On y trouve des enquêtes et des idées sur les idées. C'est variée et présentée de manière très appétissante sous une couverture qui rappelle les grandes années du militantisme bien rouge et prolétarien. Un retour aux sources en quelque sorte, à l'époque où L'Humanité et Jaurès balançaient, une époque de tribuns et d'idéologues qui n'est plus.
Sur la couverture, les mots Corruption, Insurrection, Patrons, Utopie, Numérique et Etat servent d'accroche. On se sent rendu en milieu bouillant, c'est appréciable et cela invite à la mobilisation. De ses neurones, pour commencer, afin de se confronter avec le monde — on pense en particulier aux reportages sur le Kurdistan (Mathieu Léonard) ou les étudiants sud-africains (Isabelle Mayault), ou aux photos de Mikhael Subotzky.

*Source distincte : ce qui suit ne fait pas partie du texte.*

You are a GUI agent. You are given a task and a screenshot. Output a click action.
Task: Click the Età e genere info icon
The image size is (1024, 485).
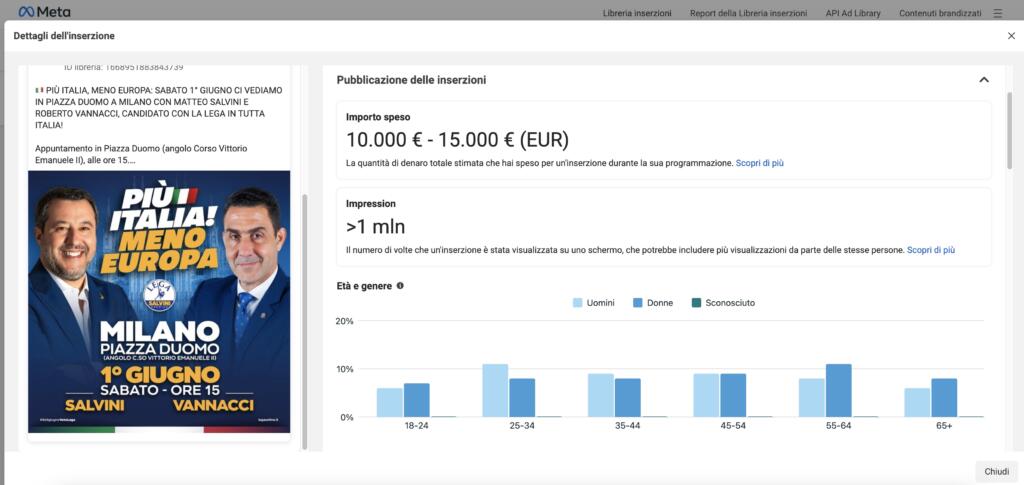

A la consommation de l'intégralité de ce Crieur, naturellement, en matière d'analyse, tout n'est pas également ferme mais on trouve cependant plus là qu'ailleurs. Voir avant tout à propos de la révolte les très bonnes pages d'Ugo Palheta sur les comités invisibles et de leur rôle dans la situation conflictuelle actuelle — qui n'est pas de nature à surprendre.
Paradoxalement, on s'y rassure aussi en découvrant que les dérives que l'on constate soi-même ne sont pas toutes le fruit d'illusions : ça vasouille pas mal à Paris (et dans l'Hexagone). Dans les rédactions, dans les ministères, et plus généralement dans les esprits. C'est ce dernier point le plus flippant.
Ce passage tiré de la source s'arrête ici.